Guarii quel male, pulendomi con il berretto di un paggio, con su un bel piumetto alla Svizzera. Quindi, cacando dietro una siepe, e trovandoci un gatto marzolino, provai a pulirmi con lui, ma le sue grinfie mi ulcerarono tutto il perineo. Della qual cosa guarii l'indomani, nettandomí coi guanti di mia mamma, ben profumati di belgioino. Poi mi pulii con la salvia, il finocchio, l'aneto, la maggiorana, le rose, le foglie di zucca, di bietola, di cavolo, di vite, di malva, di verbena (che è come il rossetto del culo), di lattuga, e con foglie di spinaci - tutte cose che mi fecero un gran bene ai calli! - e poi con l'erba marcorella, la persichella, le ortiche e la consolida; ma me ne venne il cacasangue dei Lombardi, da cui fui guarito nettandomi con la braghetta.

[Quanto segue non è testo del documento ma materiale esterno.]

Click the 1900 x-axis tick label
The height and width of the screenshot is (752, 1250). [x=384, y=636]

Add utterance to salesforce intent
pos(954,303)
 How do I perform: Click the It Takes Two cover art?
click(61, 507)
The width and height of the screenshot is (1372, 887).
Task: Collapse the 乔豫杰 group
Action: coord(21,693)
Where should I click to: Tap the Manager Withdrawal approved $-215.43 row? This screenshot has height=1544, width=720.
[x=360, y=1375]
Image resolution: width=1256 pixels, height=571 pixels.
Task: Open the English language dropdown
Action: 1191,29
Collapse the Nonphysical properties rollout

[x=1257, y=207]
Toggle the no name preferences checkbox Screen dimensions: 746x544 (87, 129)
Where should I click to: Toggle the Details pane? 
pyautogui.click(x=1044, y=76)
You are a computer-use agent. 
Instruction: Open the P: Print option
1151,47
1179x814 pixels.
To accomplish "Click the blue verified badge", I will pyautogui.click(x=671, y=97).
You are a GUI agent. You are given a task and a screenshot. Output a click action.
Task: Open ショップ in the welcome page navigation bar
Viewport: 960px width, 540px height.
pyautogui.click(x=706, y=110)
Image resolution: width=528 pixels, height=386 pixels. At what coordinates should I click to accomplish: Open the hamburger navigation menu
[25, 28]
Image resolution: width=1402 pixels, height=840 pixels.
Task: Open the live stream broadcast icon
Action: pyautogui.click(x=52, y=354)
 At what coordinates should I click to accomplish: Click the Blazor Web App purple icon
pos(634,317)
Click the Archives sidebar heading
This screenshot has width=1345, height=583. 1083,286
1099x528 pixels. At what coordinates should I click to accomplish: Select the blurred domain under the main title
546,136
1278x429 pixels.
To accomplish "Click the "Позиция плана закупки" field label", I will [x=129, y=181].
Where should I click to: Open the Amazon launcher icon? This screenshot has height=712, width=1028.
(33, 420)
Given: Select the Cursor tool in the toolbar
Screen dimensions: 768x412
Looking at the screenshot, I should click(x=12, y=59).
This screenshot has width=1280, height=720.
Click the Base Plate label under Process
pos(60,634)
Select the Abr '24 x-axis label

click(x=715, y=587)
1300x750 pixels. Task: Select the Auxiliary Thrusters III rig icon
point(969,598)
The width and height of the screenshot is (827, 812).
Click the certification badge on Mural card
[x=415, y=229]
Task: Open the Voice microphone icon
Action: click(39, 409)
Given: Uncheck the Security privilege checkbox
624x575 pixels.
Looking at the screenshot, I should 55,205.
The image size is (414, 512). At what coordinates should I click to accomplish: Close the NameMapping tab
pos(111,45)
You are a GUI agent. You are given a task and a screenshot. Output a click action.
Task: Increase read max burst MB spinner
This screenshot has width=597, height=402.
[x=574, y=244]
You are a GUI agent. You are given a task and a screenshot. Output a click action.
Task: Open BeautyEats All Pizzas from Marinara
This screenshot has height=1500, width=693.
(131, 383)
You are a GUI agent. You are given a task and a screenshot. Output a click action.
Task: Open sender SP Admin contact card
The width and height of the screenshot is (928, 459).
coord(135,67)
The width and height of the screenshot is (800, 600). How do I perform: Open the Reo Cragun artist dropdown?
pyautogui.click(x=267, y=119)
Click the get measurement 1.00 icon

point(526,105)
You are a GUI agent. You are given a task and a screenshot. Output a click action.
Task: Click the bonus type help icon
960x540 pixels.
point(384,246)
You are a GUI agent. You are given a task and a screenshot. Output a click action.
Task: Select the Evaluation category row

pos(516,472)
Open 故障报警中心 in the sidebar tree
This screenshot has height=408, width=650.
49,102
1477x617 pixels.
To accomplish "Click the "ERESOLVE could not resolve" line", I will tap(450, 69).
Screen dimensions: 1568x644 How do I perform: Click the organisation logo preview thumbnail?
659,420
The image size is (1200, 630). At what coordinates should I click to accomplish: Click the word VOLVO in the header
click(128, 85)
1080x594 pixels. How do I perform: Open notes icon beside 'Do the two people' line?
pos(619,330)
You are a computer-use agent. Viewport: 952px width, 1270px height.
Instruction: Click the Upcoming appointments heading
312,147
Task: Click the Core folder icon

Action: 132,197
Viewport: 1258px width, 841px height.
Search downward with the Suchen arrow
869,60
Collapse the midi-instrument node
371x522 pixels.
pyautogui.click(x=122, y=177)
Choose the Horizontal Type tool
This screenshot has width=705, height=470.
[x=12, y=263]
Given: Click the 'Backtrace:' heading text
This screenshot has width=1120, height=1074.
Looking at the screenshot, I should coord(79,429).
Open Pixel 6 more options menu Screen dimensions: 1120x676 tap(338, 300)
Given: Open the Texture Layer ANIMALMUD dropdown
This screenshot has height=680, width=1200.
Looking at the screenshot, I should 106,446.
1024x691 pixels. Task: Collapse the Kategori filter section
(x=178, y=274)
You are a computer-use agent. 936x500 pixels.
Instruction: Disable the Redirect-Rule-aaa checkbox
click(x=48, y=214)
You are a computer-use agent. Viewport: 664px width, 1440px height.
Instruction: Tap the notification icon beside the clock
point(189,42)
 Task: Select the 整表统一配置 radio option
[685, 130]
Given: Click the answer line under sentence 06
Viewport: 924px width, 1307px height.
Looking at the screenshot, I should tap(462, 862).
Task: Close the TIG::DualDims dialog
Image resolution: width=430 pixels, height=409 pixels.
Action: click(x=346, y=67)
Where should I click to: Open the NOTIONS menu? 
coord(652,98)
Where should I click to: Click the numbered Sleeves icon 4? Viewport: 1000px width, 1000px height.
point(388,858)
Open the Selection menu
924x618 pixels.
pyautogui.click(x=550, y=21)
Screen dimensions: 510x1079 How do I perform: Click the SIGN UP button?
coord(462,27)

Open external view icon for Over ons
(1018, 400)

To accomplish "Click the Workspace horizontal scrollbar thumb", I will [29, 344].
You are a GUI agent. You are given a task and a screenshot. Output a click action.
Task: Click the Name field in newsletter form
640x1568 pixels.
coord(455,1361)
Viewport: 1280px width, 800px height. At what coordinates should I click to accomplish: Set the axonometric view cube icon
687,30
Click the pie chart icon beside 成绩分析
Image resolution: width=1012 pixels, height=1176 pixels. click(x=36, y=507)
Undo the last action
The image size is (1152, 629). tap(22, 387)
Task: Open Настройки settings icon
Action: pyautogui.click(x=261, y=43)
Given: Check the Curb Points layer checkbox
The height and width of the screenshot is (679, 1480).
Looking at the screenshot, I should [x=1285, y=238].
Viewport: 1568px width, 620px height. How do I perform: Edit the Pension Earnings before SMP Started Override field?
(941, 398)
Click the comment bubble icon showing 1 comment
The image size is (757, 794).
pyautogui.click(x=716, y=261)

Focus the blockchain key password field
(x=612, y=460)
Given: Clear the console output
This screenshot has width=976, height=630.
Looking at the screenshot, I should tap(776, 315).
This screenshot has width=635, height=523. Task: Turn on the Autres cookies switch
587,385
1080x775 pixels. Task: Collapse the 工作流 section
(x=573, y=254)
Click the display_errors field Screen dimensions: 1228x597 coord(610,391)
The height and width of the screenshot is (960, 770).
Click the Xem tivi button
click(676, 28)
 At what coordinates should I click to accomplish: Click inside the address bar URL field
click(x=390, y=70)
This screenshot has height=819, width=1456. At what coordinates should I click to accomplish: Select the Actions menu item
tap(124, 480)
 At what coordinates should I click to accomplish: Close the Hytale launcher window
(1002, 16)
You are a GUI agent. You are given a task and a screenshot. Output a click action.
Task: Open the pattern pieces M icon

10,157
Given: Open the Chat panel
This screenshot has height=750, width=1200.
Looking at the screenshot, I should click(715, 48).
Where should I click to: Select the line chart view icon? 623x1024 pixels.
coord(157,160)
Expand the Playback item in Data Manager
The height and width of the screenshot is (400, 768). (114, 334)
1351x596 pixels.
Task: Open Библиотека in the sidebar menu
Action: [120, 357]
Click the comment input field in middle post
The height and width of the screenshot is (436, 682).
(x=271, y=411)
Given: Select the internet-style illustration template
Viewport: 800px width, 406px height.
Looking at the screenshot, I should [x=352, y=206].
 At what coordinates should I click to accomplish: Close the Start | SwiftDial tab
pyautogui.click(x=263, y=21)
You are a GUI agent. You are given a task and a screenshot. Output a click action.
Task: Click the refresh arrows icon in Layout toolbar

Quindi mi pulii con le lenzuola, con la coperta del letto, con le tendine, con un cuscino, con uno scendiletto, con un tappeto da tavola, una tovaglia, una salvietta, un moccichino, un accappatoio. E sempre vi trovai maggior piacere che non un rognoso quando gli grattan la schiena. (...) In conclusione, affermo e sostengo, che non v'è migliore nettaculo d'un papero ben piumato; purché si abbia l'avvertenza di tenergli la testa in mezzo alle zampe. E potete credermi sulla parola. Perché sentirete al buco del culo una mirifica voluttà: sia per la soavità di quel suo piumetto, che per il temperato calor naturale del papero, il quale facilmente si comunica al budello culare, e quindi agli altri intestini, risalendo così fino alla regione del cuore e del cervello. ('Gargantua e Pantagruele' I 13)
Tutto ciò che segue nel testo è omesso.